When I think about the body positivity movement, it feels like it’s mainly focused on body shape and skin color – and that’s great – but body hair? That’s been mostly left out of the conversation. I do appreciate Lourdes Leon (Madonna’s daughter), Julia Roberts, and other conventionally attractive white women who proudly embrace their natural body hair, often using their platforms as influencers, actresses, or supermodels to promote this conversation. But honestly, I feel too scared to do the same. On my screens, I rarely ever see women of color, particularly brown or Indian women, proudly displaying their natural hair, even feminists. And I understand – I adore womanhood and being my authentic self, but my hair feels so much more complicated than my brown skin or my ass. Hair isn’t just hair. It’s wrapped up in histories and expectations that make it harder to just say, “This is me, take it or leave it.”
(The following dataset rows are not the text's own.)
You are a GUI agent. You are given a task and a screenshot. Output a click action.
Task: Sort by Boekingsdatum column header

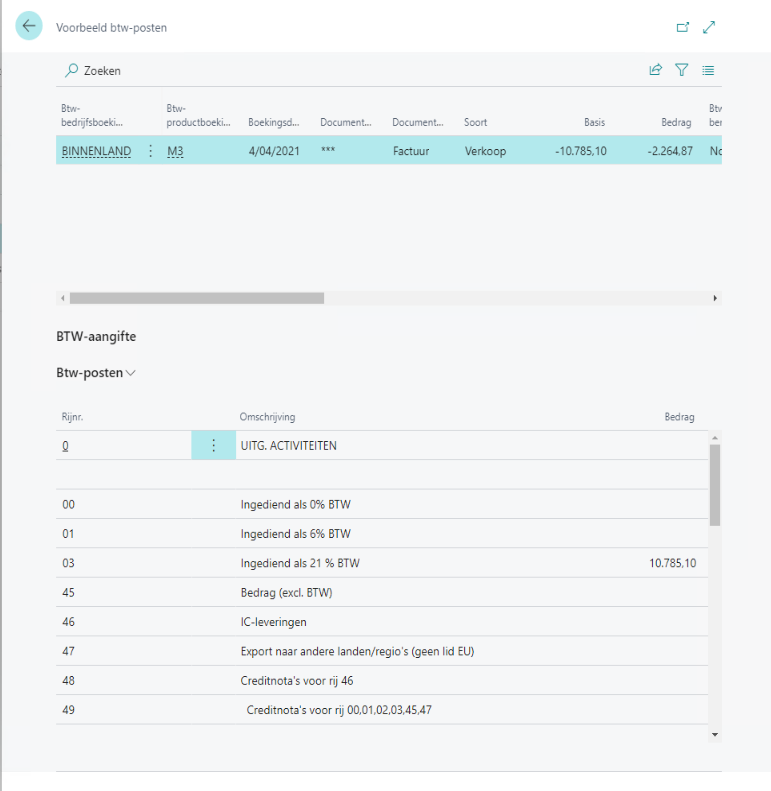[x=273, y=123]
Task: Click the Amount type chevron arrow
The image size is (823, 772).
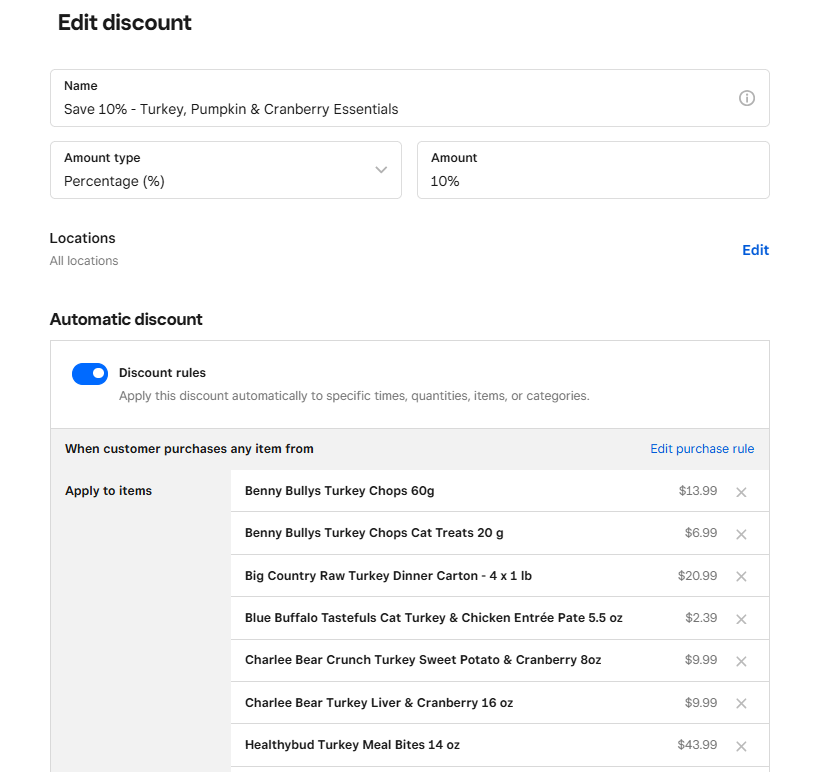Action: [381, 170]
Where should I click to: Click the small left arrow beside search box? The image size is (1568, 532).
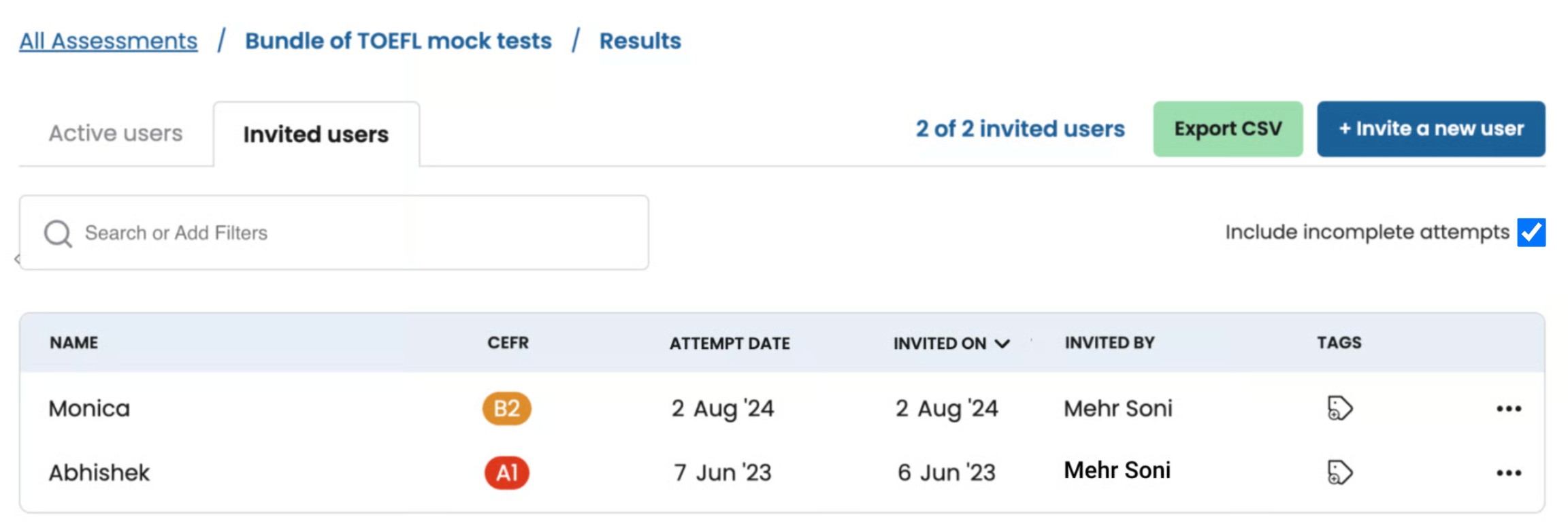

So, I don’t really have an answer to the question that is body hair. I’m not trying to say that we should all throw away our razors tomorrow. I still shave. I still spiral. I do still look in the mirror and wonder if something’s wrong with me. So where does that leave us? If this is all built – manufactured – then why does it still feel so real? And if we’ve come this far in questioning beauty, gender, and power, why does something as small as body hair still hold so much weight? Why don’t we talk about it more? I don’t have answers; I just think these are questions worth asking. Hair is everywhere, and so is shame. And maybe if we start talking about it – really talking about it – it won’t feel so heavy anymore.
Sources:
Herzig, Rebecca. "Plucked: A History of Hair Removal." NYU Press, 2015.
Hope, Christine. “Caucasian Female Body Hair and American Culture.” Journal of American Culture, vol. 17, no. 1, 1994, pp. 93–100.